WRITTEN TASK |
Reproduce the data below line for line, leaving out the pictures.

··········

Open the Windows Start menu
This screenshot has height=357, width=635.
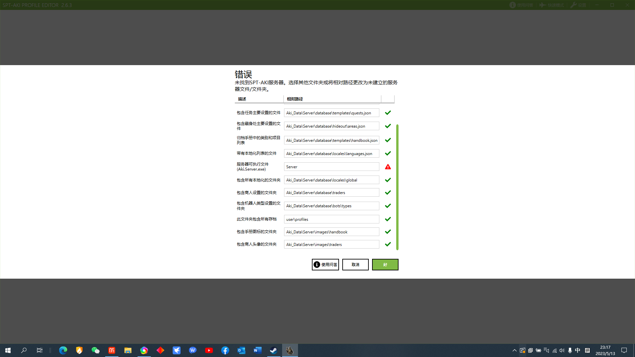(7, 350)
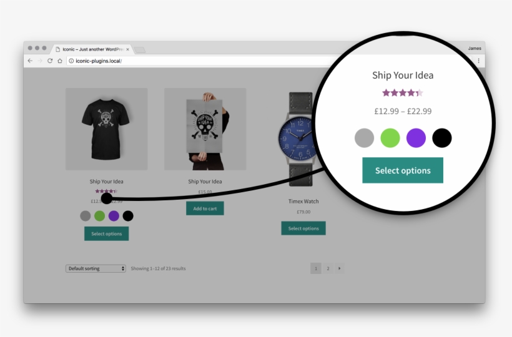Viewport: 512px width, 337px height.
Task: Reload the page with refresh icon
Action: click(50, 61)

··········

WRITTEN RESPONSE |
Open the Windows Start menu
This screenshot has height=357, width=635.
(7, 350)
Viewport: 512px width, 337px height.
Task: Reload the page with refresh icon
Action: click(50, 61)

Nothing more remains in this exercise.